Но это было ещё полбеды. Негражданин, но хотя бы рижанин, со счётом в Парекс-банке, с каким-то торговым бизнесом, зарегистрированным в Риге ещё в девяностом году, до окончательного освобождения от московской власти. А вот звонок из кадастровой палаты был куда неприятнее. Сообщали, что вынуждены срочно, в связи с отъездом владельца на постоянное место жительства за границу, зарегистрировать продажу земельного участка, находившегося в собственности гражданина Латвии Озолса Яниса, Великолукскому мясокомбинату, имеющему регистрацию в России. Участок представлял собой почти сотню гектаров сельскохозяйственной земли и несколько домов с землёй под ними – видимо, поле и прилегающие хутора. И опять не испугались хозяйского рыка «как посмели?» – ответили: других сделок сейчас нет, регистрируем что есть, один процент от сделки даст возможность выплатить зарплату служащим. Это, между прочим, граждане Латвии, надо проявлять заботу о гражданах… Андрис попытался было скомандовать: богадельне передать заботу о таких гражданах – но трубку уже положили.
А было и то, чего Силинь-старший не знал совсем. Резекненский инструментальный завод «Ребир» подписывал документы о поглощении с русским госпредприятием «Электроприбор». Находилось оно в бывшем Ленинграде, ныне Петербурге. И вот-вот становилось владельцем завода, земли, на которой этот завод был построен, домов, где жили заводские и земли под ними – почти четверть города Резекне…
Некий никому не известный доселе предприниматель, гражданин России Олег Королёв, купил целый посёлок Скрундс. Когда-то там был военный городок. Военные уехали после девяносто первого, вывезли что смогли из скарба, а что не вывезешь – было торжественно взорвано американцами в мае девяносто восьмого. Королёву досталась голая земля, остовы казарм и пустые нежилые дома, но теперь туда потянулись неграждане: Королёв брал на работу в своё сельхозпредприятие не по паспорту, а по желанию работать, и собирался не простаивать и не выливать молоко в канавы, а торговать им с Россией.
«Карбис-Банк», бывший Сберегательный, перешёл в руки российского гражданина, некоего Антонова.

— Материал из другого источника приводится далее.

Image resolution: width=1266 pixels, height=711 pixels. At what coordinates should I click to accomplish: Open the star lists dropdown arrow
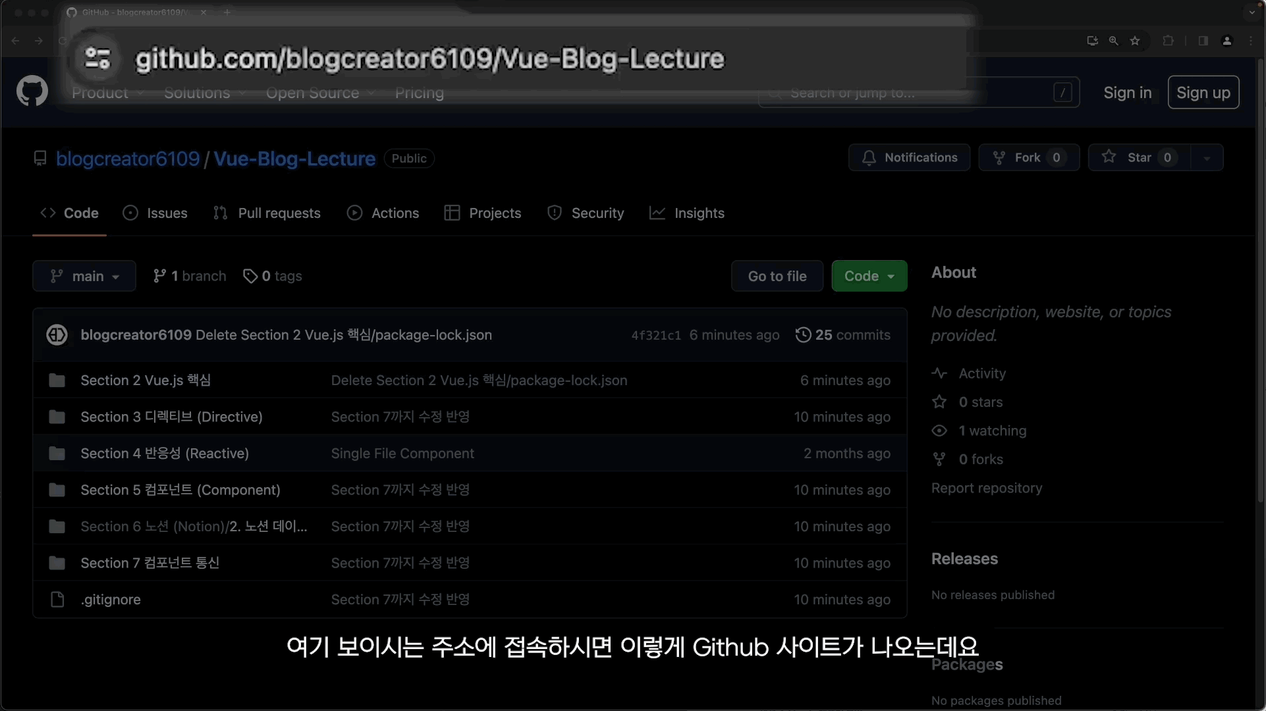tap(1207, 158)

Семьдесят пять процентов акций «Свед-Банка», с самого начала смешанного, с латвийско-шведским капиталом, оказались в собственности российского «Альфа-Капитала».
Андрис узнал точный день заседания сейма, на котором должны были рассматривать новый закон о регистрации сделок с недвижимостью. Его закон, написанный в комиссии по реституции, возглавляемой хоть и не им формально, однако Андрис не без оснований считал эту комиссию своей вотчиной. Ещё годик её работы – и он превзойдёт по масштабам власти когдатошних ливонских и остзейских баронов, да даже того барона, который называл себя губернатором и гауляйтером всей Лифляндии: у него будет свой замок, там, где всегда была земля его предков. И купчая крепость на этот замок с датой тысяча восемьсот… какой-нибудь год. Нотариус, чернильная вошь, уточнит и напишет – какой именно, их за этим и держат, и кидают им объедки. У него будут слуги, которые будут обязаны, кланяясь, обнимать и гладить его ляжки – он восстановит этот многовековой обычай, зачем-то отменённый при первой независимости, у него будет земля, площадь которой будет превосходить площадь всей Риги, у него на содержании будет депутат сейма. Так что закон, без сомнения, его. Андрис заказал гостевой билет в сейм на этот день – двадцать третье декабря, а также справку в Министерстве сельского хозяйства и продовольствия: сколько процентов латвийских сельскохозяйственных земель в чьих руках – сколько у государства, сколько у фермеров, у крупных отечественных сельхозпредприятий, у иностранных предприятий или частных лиц… Справку не выдали.
– В настоящее время мы не можем вас принять, – отвечал медоточивый голосок девушки-автоответчика. – Пожалуйста, позвоните позже.